El tratamiento antibiótico de elección en la sepsis meningocócica es la penicilina, o las cefalosporinas de tercera generación si existe la duda de que pueda tratarse de una sepsis por Hemophillus influenzae. La vía de administración de elección es la intravenosa debido a su rapidez de acción. Sin embargo, en atención primaria y sobre todo en niños pequeños con signos de hipoperfusión tisular, la canalización de una vía venosa periférica puede ser muy complicada y retrasar el inicio del tratamiento.
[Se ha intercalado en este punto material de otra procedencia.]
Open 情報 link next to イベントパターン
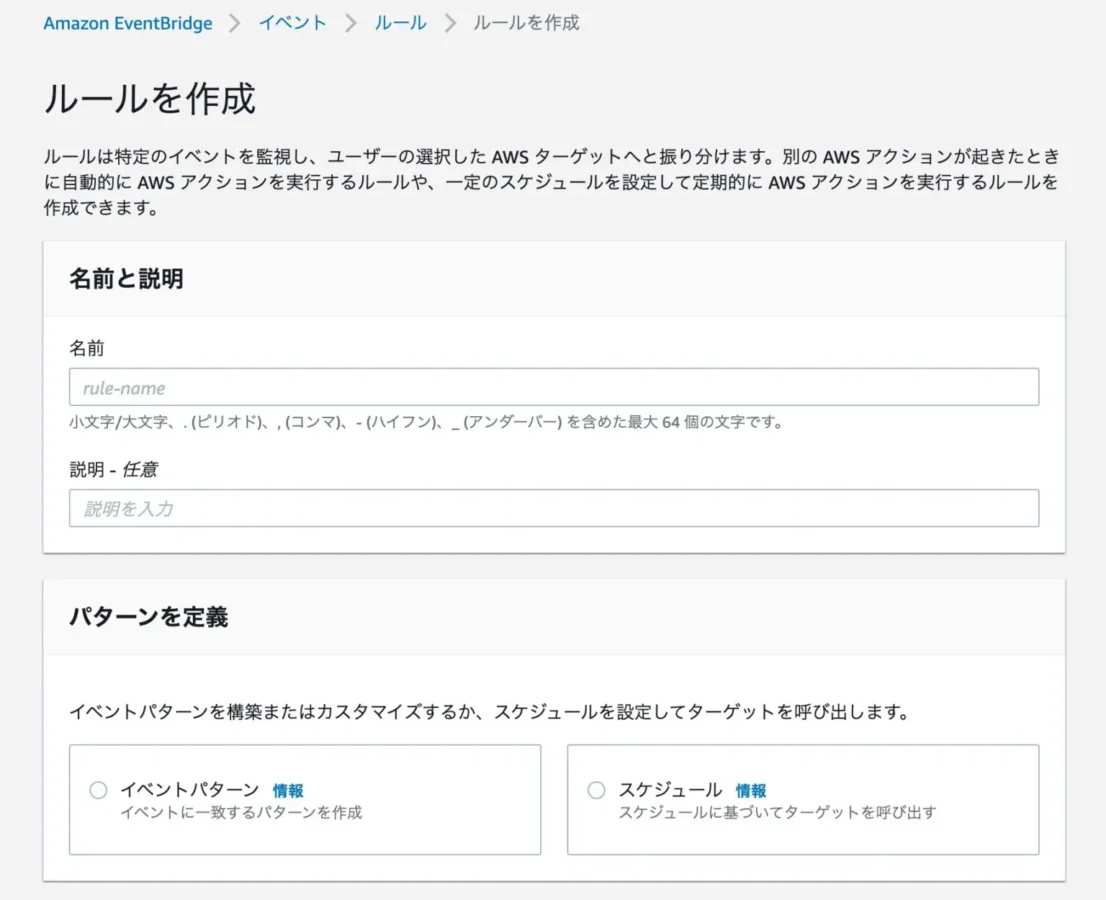The height and width of the screenshot is (900, 1106). [x=288, y=791]
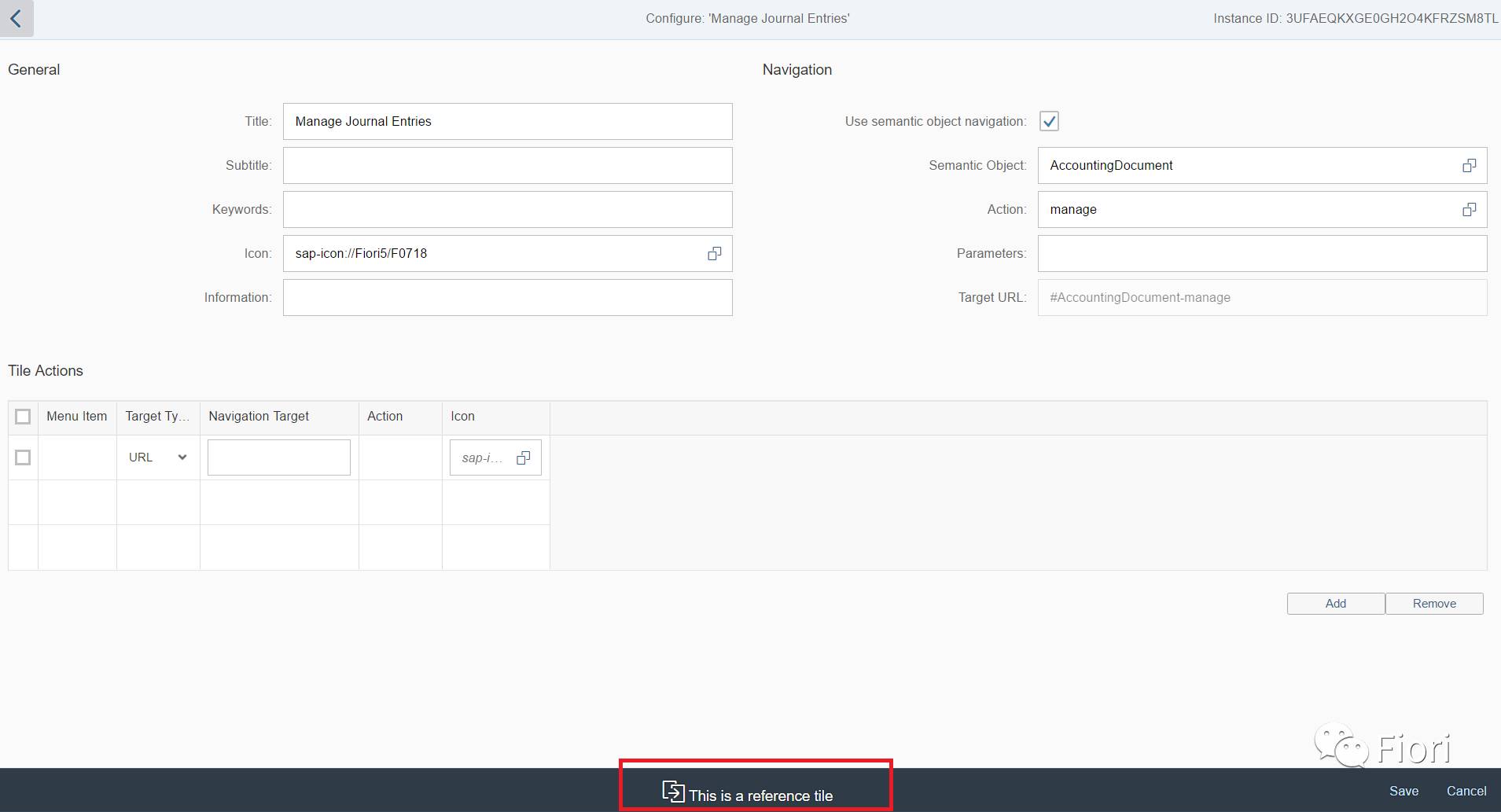This screenshot has height=812, width=1501.
Task: Click the Subtitle input field
Action: (507, 165)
Por ello, en los casos en que se va a realizar pronto el traslado al hospital es más práctico administrar el antibiótico por vía intramuscular, aunque su absorción en pacientes con shock puede estar disminuida. En los pacientes en que el traslado al hospital se va a retrasar, y a la espera de la llegada de los servicios de traslado, se debería intentar canalizar una vía venosa periférica para administración de líquidos y antibióticos. Si esto no fuera posible se debe administrar la primera dosis de antibiótico por vía intramuscular. La antibioterapia oral sólo está indicada en los casos en que no se pueda administrar antibiótico por vía parenteral.
En conclusión, aunque no existen claras evidencias científicas que apoyen la antibioterapia prehospitalaria en la sospecha de enfermedad meningocócica, debido a la extraordinaria gravedad de la enfermedad y su rapidez de evolución, y a que el tratamiento no produce perjuicios y probablemente sea beneficioso, es razonable recomendar el inicio del tratamiento antibiótico prehospitalario por vía parenteral ante cualquier niño con sospecha de enfermedad meningocócica. Esta medida no debe retrasar el traslado al hospital ni el inicio de otras medidas terapéuticas.
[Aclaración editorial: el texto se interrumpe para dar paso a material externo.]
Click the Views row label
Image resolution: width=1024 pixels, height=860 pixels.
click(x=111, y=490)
Por último, es importante volver a subrayar que el factor pronóstico fundamental es el diagnóstico precoz. Hay que insistir por tanto en la educación sanitaria de la población general, médicos de familia y pediatras de atención primaria y hospitalarios, para que aprendan a valorar los signos precoces de la sepsis y distinguirla de los procesos febriles probablemente benignos. En cualquier caso, al contrario que en la mayoría de los procesos febriles en la infancia en los que se puede mantener una actitud expectante, ante la menor sospecha de enfermedad meningocócica es mejor ser prudente y trasladar al niño de forma urgente al hospital.
López-Herce Cid J. Should antibiotics be given before admission when meningococcal disease is suspected ? Evid Pediatr. 2006;2:65.